Back in 1952, legendary filmmaker Akira Kurosawa found himself in an unusually reflective mood. Sandwiched in between his samurai epics Rashomon and Seven Samurai, Ikiru saw the Japanese master exploring old age, mortality and empathy with an understated account of a terminally ill bureaucrat who takes a last-minute attempt at seizing life by both hands (inspired, partly, by the Tolstoy novella The Death Of Ivan Ilyich). It takes a brave filmmaker to remake a masterpiece, but South African director Oliver Hermanus has made something that builds and evolves the original. It transfers incredibly well.

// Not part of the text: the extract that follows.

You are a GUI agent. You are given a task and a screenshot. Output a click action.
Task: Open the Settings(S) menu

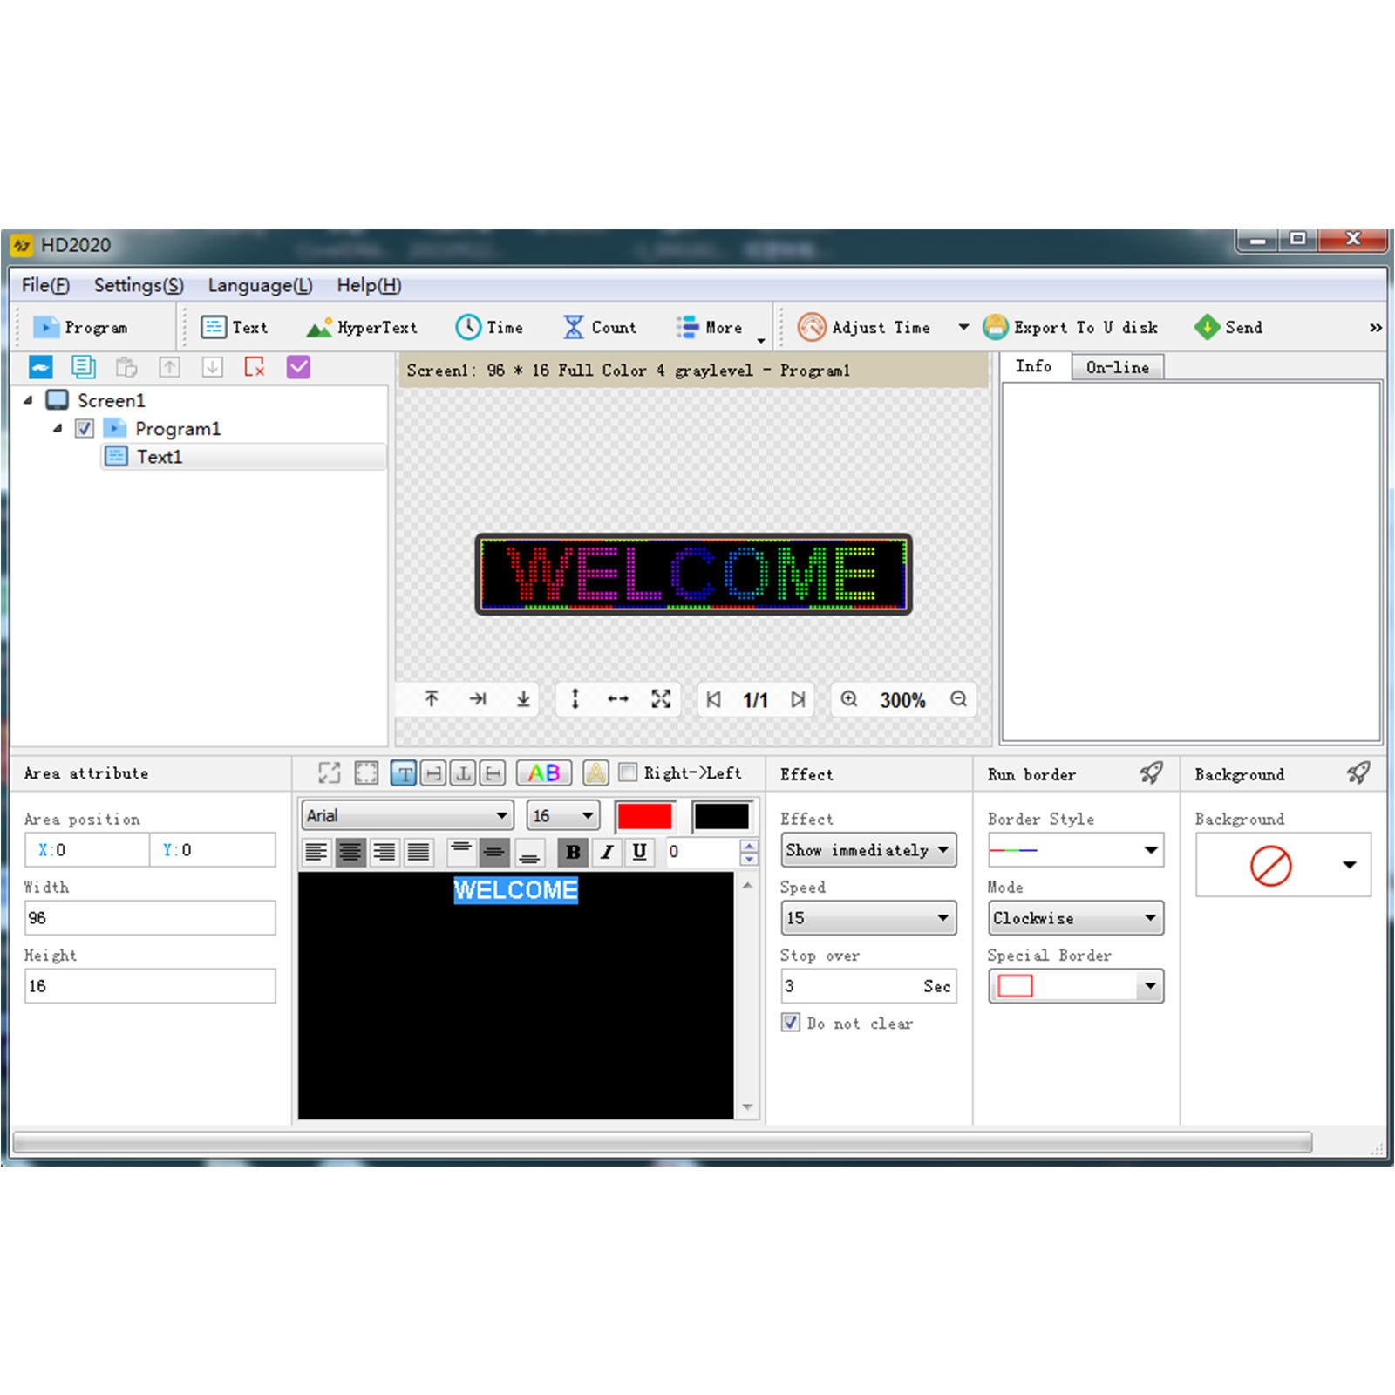click(139, 285)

The script, beautifully adapted by British-Japanese novelist Kazuo Ishiguro, finds graceful parallels in post-war Britain and Japan, and the two nation’s shared inclinations for conservatism and bureaucracy, of the kind that stifles spirits and buttons up aspirations. (Where the first film was a contemporary setting, this is a period piece.) Here, Takashi Shimura’s Kanji Watanabe becomes Mr Williams, played by Bill Nighy in one of the most remarkable, restrained performances of his career, as he faces a terminal diagnosis and grapples with what it means to live, before it’s too late.
The film craft on show here is uniformly excellent.
It’s gorgeously executed by Hermanus, whose carefully-considered, gently-paced classical filmmaking recalls the modernism of David Lean or Carol Reed; it’s rare that a colour film has felt so black-and-white. The film craft on show here is uniformly excellent — credit, in particular, must go to Jamie D. Ramsay’s rich cinematography, Sandy Powell’s handsome costuming, Emilie Levienaise-Farrouch’s decorous music, and Helen Scott’s angular production design.
But really, it’s all Nighy’s show. Face like a statue, he subtly conveys the weight of time and death bearing down on him in minute expressions and stately philosophising. He’s playing older and weaker than his actual age but totally convinces. He is the very picture of an English gentleman, too; Nighy is no stranger to a sharply-cut three-piece, of course, but in Powell’s costuming he is particularly dapper here, which completely sells the out-of-character introspection, the ticking clock of mortality impressing on his scrupulously-tailored wool. “I took to looking around myself a little,” Nighy says at one point; you get the sense we will want to be looking around Living for just as long as Ikiru.